Exercise goal
When a line in the entries below contains the word "computer", copy that line.

(Dataset items)

"""

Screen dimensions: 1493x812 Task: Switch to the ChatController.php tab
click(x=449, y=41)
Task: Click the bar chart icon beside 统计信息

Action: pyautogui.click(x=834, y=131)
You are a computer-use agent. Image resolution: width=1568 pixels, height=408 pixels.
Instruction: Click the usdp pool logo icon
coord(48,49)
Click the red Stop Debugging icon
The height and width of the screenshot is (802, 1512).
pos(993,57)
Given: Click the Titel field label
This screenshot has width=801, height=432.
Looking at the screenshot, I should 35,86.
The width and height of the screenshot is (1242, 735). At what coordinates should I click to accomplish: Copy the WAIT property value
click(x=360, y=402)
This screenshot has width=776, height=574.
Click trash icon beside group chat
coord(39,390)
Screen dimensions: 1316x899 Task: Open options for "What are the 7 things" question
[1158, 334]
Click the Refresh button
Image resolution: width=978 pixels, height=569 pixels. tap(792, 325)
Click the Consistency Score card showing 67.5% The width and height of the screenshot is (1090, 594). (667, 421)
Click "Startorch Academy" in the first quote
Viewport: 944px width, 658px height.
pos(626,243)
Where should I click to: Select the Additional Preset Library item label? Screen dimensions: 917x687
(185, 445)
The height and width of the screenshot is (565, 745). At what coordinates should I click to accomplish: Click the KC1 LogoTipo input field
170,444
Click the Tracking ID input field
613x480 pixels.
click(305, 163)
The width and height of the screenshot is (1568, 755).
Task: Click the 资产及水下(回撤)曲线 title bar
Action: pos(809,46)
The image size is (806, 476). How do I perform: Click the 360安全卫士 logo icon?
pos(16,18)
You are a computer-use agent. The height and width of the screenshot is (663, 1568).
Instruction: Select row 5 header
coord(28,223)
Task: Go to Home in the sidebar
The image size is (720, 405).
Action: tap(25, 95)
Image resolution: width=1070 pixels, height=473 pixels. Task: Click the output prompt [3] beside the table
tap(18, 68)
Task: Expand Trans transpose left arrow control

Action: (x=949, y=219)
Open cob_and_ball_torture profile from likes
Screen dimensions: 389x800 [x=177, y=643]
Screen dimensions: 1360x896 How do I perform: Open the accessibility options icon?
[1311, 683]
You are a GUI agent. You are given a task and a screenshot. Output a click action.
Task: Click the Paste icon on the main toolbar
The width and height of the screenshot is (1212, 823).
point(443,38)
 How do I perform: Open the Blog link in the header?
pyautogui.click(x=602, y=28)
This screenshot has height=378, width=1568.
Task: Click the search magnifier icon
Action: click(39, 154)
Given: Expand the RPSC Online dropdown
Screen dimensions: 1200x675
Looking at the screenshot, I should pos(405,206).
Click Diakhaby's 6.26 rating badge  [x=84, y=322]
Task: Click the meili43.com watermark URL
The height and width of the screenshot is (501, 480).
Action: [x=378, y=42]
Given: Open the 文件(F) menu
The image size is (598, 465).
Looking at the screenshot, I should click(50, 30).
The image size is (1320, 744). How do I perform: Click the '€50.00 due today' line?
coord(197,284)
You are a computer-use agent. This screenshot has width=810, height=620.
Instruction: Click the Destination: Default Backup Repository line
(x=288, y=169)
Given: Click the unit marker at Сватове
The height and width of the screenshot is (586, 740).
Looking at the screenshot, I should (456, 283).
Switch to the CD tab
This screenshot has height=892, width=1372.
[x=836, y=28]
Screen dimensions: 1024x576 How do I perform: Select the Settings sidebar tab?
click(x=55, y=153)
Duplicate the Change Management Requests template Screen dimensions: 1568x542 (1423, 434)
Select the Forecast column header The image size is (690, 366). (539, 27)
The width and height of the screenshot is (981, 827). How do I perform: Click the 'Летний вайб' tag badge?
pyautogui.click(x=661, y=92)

"""

Written solution
You are a computer-use agent. Image resolution: width=1568 pixels, height=408 pixels.
You are a computer-use agent. The height and width of the screenshot is (663, 1568).
You are a computer-use agent. This screenshot has width=810, height=620.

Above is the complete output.